To a solution of 2-K-¹⁵N (10.3 mg, 5.97 μmol) in C₆D₆ (0.6 mL) was added AlMe₃ (1.05 M in hexane, 11 μL mg, 11.6 μmol). The ¹H NMR spectrum was identical to that of a sample of isolated 5. ¹⁵N NMR (C₆D₆, 50.7 MHz): δ 552.9.

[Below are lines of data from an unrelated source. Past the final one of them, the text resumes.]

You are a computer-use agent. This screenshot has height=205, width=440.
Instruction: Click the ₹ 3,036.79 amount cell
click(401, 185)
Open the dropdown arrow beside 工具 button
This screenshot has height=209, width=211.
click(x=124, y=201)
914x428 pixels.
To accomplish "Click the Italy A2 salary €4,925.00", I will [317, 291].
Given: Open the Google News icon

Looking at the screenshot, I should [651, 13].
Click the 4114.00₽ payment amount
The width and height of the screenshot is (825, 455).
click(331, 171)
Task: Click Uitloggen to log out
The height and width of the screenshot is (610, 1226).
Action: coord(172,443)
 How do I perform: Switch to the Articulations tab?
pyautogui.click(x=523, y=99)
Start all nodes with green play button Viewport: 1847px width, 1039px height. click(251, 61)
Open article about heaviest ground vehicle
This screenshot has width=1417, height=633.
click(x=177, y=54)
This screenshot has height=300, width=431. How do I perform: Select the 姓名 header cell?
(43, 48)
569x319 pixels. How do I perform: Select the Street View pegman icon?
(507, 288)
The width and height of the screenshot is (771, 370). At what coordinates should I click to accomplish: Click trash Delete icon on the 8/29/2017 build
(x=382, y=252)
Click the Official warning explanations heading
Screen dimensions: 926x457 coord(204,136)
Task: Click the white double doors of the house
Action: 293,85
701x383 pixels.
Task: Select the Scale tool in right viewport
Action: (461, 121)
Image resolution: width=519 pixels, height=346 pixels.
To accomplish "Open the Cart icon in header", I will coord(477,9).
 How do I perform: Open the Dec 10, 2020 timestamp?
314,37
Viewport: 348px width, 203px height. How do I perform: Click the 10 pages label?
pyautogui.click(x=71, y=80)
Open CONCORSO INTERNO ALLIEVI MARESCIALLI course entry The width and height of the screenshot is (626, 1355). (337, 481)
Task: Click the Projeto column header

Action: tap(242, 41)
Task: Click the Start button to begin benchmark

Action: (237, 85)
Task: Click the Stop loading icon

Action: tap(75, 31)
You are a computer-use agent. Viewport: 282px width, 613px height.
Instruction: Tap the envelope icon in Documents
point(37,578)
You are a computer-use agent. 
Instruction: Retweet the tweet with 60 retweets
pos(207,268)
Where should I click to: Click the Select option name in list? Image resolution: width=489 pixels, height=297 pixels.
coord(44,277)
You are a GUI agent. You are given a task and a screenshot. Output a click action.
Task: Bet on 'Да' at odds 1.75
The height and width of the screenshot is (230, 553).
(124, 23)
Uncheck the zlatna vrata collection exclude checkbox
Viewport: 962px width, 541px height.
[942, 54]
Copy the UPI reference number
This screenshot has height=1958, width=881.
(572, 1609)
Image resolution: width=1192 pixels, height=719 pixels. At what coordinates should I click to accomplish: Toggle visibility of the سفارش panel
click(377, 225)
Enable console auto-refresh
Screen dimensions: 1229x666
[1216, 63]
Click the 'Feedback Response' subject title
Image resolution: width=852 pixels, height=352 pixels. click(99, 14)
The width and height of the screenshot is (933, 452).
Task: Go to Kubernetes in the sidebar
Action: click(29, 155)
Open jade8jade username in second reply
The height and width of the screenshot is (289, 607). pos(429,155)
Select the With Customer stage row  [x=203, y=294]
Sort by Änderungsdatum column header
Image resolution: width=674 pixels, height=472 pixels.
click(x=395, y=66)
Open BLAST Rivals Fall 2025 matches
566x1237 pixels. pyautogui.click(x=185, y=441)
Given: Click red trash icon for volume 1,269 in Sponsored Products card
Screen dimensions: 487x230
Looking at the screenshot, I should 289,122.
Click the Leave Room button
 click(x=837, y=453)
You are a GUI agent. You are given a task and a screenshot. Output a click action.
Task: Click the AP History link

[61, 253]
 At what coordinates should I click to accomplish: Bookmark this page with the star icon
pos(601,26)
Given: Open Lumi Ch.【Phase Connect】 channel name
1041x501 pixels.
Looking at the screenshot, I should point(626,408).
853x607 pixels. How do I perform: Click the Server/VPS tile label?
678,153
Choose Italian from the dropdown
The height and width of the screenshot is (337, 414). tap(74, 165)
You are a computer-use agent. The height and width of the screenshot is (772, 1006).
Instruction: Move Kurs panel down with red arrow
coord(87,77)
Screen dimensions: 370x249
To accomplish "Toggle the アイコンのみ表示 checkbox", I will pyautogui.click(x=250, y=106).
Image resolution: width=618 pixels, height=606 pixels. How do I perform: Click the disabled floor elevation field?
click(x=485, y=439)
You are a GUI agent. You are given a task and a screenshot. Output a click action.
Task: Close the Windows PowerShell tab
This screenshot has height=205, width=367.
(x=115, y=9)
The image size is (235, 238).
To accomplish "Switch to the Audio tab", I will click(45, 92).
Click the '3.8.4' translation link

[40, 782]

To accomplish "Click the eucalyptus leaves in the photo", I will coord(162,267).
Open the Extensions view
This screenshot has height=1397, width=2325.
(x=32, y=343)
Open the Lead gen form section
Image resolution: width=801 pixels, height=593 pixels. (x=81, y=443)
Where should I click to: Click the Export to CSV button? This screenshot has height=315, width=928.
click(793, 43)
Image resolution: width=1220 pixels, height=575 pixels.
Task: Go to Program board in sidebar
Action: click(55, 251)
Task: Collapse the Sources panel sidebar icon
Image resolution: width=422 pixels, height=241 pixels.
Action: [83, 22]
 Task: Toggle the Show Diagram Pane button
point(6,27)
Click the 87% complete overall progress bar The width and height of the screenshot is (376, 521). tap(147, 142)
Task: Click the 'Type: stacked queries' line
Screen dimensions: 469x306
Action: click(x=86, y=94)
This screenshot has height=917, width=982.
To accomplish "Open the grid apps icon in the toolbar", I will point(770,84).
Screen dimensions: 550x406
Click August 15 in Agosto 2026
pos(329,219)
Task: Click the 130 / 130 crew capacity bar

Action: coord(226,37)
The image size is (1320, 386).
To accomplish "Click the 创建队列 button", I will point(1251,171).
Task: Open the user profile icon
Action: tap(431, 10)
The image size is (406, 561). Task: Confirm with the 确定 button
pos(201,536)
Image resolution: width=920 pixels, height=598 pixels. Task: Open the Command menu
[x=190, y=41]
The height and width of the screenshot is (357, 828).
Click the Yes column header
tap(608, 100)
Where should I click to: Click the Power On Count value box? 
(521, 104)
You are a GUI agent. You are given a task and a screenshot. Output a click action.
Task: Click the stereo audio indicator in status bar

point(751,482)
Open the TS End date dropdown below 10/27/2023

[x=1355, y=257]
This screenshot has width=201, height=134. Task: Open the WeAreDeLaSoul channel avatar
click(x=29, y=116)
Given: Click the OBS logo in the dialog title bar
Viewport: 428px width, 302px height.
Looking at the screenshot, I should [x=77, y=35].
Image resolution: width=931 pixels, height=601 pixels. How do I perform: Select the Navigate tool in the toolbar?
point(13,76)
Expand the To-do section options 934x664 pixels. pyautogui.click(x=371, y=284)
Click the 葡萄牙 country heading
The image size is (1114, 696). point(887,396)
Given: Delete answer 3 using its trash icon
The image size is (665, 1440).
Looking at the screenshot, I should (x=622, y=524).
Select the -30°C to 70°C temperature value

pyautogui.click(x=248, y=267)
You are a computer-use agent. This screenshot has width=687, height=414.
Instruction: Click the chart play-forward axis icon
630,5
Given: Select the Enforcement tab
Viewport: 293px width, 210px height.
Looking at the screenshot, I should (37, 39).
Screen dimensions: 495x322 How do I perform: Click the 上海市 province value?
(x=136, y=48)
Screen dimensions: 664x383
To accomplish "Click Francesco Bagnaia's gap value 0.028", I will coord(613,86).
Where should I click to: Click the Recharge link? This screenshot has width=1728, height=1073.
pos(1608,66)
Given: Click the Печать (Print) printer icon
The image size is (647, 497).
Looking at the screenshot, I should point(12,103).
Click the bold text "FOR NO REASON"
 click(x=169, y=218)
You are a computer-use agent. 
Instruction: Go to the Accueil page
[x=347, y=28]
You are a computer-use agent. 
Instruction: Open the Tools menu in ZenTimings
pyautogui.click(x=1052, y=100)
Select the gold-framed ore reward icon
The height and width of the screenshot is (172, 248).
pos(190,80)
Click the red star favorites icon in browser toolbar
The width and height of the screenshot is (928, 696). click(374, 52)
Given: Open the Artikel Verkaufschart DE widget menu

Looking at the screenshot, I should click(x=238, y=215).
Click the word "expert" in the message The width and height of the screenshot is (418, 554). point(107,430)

4.11. X-ray Crystallography

Single crystals were immersed in immersion oil on a micromount and transferred to a Rigaku Varimax with a Saturn system or a Rigaku XtaLAB Synergy-DW system equipped with a Rigaku GNNP low temperature device (Tokyo, Japan). Data were collected under a cold nitrogen stream at 123 K or 173 K using graphite-monochromated MoKα (λ = 0.71073 Å) or CuKα (λ = 1.54184 Å) radiation. Equivalent reflections were merged, and the images were processed with the CrysAlis^Pro software 1.171.42.64a (Rigaku Oxford Diffraction, Japan). Empirical absorption corrections were applied. All structures were solved by direct method using SHELXT [40] and refined by full-matrix least-squares method on F² for all data using SHELXL [41] with the Olex2 program [42]. All hydrogen atoms were placed at their geometrically calculated positions. For 4, the hydrogen atoms of the NH group and the BH group were located in the Fourier map and refined isotropically. For 2-Na and 4, some residual electron density was difficult to model, the program SQUEEZE [43] was used to remove the contribution of the electron density in the solvent region from the intensity data. For 2-Na, one tert-butyl group was disordered. A void space contains 175 electrons per unit cell, which could be attributed to distorted pentane molecules (one molecule in the asymmetric unit). A large residual peak in the final difference map was located in the Nb₂N₂ core. This peak is believed to be due to a small amount of twinning in the crystal. For 4, two tert-butyl groups and one DME molecule were disordered. For 4, a void space contains 1013 electrons per unit cell, which could be attributed to distorted pentane molecules (three molecules in the asymmetric unit). For 5, one benzene molecule was disordered.